Lifestyle & Culture

Chris Loar’s Berlin work diary: Bartending in Berlin versus bartending in New York City

Editor’s note: This diary entry about bartending in Berlin is the fourth installment in Loar’s Berlin work diary. See his first post here; his second here and his third installment here.)

Me: (Sliding a pint of Helles towards a guest) “Das Macht Sechs Vierzig” (6,40)

Guest: (Handing me a 10 Euro Note) “Macht Acht Fünfzig” (8,50)

Me: (Turns away from the guest towards Kasse, attempts to calculate change and tip quickly, silently enters a confusion spiral.)

This was a really good tip for one beer, especially in a culture where tipping is not necessarily compulsory. My automatic reaction should be cheerful, free and easy.
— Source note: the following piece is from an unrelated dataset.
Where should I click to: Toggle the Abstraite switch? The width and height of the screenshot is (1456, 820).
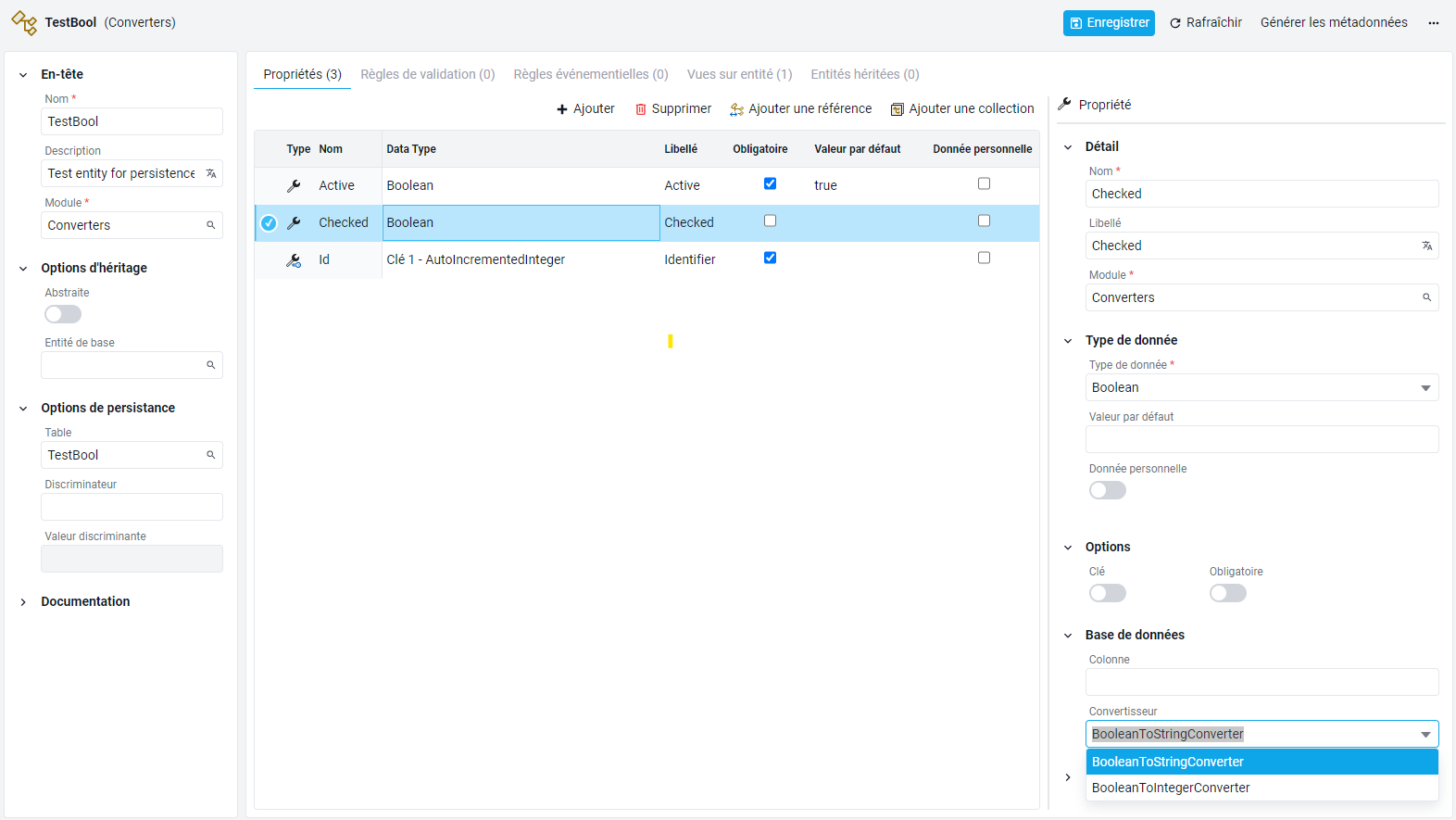click(x=63, y=314)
But in the beginning of my time bartending in Berlin, this exchange brought my already mathematically challenged brain to a grinding halt. “Why are you making me do extra math?!?!?!” I would resentfully think. “If you want to leave a tip, just take your change and leave it on the bar, do you think I have the time to calculate both your change AND my tip as well as the correct amount of money for the house?!”

They didn’t tell me there’d be math ….

This, I would come to learn through practice on both sides of the bar, is an entirely normal process in Berlin. When paying for a meal or just a drink it is customary for one to verbalize the total amount, including the tip, leaving the bartender or waiter to figure out their gratuity on their own. This shouldn’t have been a hard adjustment for me to make, but this tiny alteration in an ever streaming flow of rapid fire transactions made me freeze in confounded numerical fear. 

“Wait, do I . . . take the tip first and then give them the change?”

“Do I . . . give the change and then take the tip out of kasse?”

“Do I do both as close to simultaneously as possible, tossing the tip in the jar to make a satisfying clink sound followed by returning the guest’s change with a smile and a ‘Danke Dir!’”

After more than a year of slinging high end cocktails, fass bier and wine at Ratzeputz Bar, a hip spot in Neükolln, all of this is now automatic, a non-event that gives me no pause.

In the beginning, however, it felt like I had short-circuited part of my mind. I’ve always been terrible with math and this tiny workplace shift brought my number troubles into stark focus.

For a while I couldn’t understand the logic of this when it would be so much easier to just leave money on the bar, just like we do in New York City, where I tended bar for many years before moving to Berlin in 2020. Eventually, I embraced the extra step as part of the many small adjustments one must make as an Ausländer.

Sure it’s different than how we do things in Brooklyn, but this is bartending in Berlin; some things are just different, and that’s just the way it is.

Whisky sour? Sweet!

Guest: (Puckered face, returning a cocktail) “This is not sweet enough”

Me: “I’m sorry, what drink are you having?”

Guest: “A whisky sour”

Me: “So, you’d like it sweet?”

Guest: “Yes, sweet.”

As a professional bartender who cut his teeth in high volume bars of both the highest and lowest caliber, I’ve made thousands of whisky sours. This is a drink that serves as a great learning template for many other kinds of cocktails, as well as an introduction to how one might craft their own original libations. It’s also become one of the most ordered cocktails in Berlin as the city continues to catch up to the global cocktail craft. I have almost never had a drink sent back and this was the first time a whisky sour had been returned. Interestingly, it wouldn’t be the last.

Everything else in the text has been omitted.